[start DATA IN THIS EXERCISE]

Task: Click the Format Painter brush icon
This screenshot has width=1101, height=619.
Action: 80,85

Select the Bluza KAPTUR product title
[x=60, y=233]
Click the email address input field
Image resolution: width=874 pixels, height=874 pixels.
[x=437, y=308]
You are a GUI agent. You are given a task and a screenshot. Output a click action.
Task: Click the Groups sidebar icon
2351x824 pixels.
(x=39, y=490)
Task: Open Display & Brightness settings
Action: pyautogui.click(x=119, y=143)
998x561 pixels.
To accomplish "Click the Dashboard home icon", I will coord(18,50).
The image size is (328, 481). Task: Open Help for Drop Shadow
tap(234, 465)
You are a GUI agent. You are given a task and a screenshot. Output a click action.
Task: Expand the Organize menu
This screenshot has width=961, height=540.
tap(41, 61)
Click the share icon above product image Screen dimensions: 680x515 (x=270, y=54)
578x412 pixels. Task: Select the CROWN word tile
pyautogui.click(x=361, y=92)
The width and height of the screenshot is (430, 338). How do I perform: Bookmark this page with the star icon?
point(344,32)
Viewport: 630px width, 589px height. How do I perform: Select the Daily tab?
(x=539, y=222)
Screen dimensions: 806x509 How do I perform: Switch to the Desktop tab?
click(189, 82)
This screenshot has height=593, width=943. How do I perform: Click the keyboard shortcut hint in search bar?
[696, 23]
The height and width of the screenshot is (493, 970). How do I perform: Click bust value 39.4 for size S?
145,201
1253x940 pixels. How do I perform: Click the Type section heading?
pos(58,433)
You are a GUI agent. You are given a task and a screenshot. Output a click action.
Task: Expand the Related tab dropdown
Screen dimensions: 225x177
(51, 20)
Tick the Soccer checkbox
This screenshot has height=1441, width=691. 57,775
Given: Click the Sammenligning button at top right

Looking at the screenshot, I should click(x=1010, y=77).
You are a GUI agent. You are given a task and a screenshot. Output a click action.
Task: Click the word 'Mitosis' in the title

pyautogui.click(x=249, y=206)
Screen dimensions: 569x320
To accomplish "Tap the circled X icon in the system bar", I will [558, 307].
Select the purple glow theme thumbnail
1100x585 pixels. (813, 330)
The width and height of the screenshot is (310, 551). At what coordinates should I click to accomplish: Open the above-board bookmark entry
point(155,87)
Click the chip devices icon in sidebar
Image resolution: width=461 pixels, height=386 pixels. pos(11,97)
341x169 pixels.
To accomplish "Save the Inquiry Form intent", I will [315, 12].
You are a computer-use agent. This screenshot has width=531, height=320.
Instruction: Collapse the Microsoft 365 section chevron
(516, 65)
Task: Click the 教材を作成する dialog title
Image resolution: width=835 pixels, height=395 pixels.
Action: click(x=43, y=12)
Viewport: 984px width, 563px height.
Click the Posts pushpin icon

[end DATA IN THIS EXERCISE]

TASK DESCRIPTION: Rewrite every row above as a numbered list, leaving out the blank lines.

OUTPUT FOR THIS EXERCISE:
1. Task: Click the Format Painter brush icon
2. This screenshot has width=1101, height=619.
3. Action: 80,85
4. Select the Bluza KAPTUR product title
5. [x=60, y=233]
6. Click the email address input field
7. Image resolution: width=874 pixels, height=874 pixels.
8. [x=437, y=308]
9. You are a GUI agent. You are given a task and a screenshot. Output a click action.
10. Task: Click the Groups sidebar icon
11. 2351x824 pixels.
12. (x=39, y=490)
13. Task: Open Display & Brightness settings
14. Action: pyautogui.click(x=119, y=143)
15. 998x561 pixels.
16. To accomplish "Click the Dashboard home icon", I will coord(18,50).
17. The image size is (328, 481). Task: Open Help for Drop Shadow
18. tap(234, 465)
19. You are a GUI agent. You are given a task and a screenshot. Output a click action.
20. Task: Expand the Organize menu
21. This screenshot has width=961, height=540.
22. tap(41, 61)
23. Click the share icon above product image Screen dimensions: 680x515 (x=270, y=54)
24. 578x412 pixels. Task: Select the CROWN word tile
25. pyautogui.click(x=361, y=92)
26. The width and height of the screenshot is (430, 338). How do I perform: Bookmark this page with the star icon?
27. point(344,32)
28. Viewport: 630px width, 589px height. How do I perform: Select the Daily tab?
29. (x=539, y=222)
30. Screen dimensions: 806x509 How do I perform: Switch to the Desktop tab?
31. click(189, 82)
32. This screenshot has height=593, width=943. How do I perform: Click the keyboard shortcut hint in search bar?
33. [696, 23]
34. The height and width of the screenshot is (493, 970). How do I perform: Click bust value 39.4 for size S?
35. 145,201
36. 1253x940 pixels. How do I perform: Click the Type section heading?
37. pos(58,433)
38. You are a GUI agent. You are given a task and a screenshot. Output a click action.
39. Task: Expand the Related tab dropdown
40. Screen dimensions: 225x177
41. (51, 20)
42. Tick the Soccer checkbox
43. This screenshot has height=1441, width=691. 57,775
44. Given: Click the Sammenligning button at top right
45. Looking at the screenshot, I should click(x=1010, y=77).
46. You are a GUI agent. You are given a task and a screenshot. Output a click action.
47. Task: Click the word 'Mitosis' in the title
48. pyautogui.click(x=249, y=206)
49. Screen dimensions: 569x320
50. To accomplish "Tap the circled X icon in the system bar", I will [558, 307].
51. Select the purple glow theme thumbnail
52. 1100x585 pixels. (813, 330)
53. The width and height of the screenshot is (310, 551). At what coordinates should I click to accomplish: Open the above-board bookmark entry
54. point(155,87)
55. Click the chip devices icon in sidebar
56. Image resolution: width=461 pixels, height=386 pixels. pos(11,97)
57. 341x169 pixels.
58. To accomplish "Save the Inquiry Form intent", I will [315, 12].
59. You are a computer-use agent. This screenshot has width=531, height=320.
60. Instruction: Collapse the Microsoft 365 section chevron
61. (516, 65)
62. Task: Click the 教材を作成する dialog title
63. Image resolution: width=835 pixels, height=395 pixels.
64. Action: click(x=43, y=12)
65. Viewport: 984px width, 563px height.
66. Click the Posts pushpin icon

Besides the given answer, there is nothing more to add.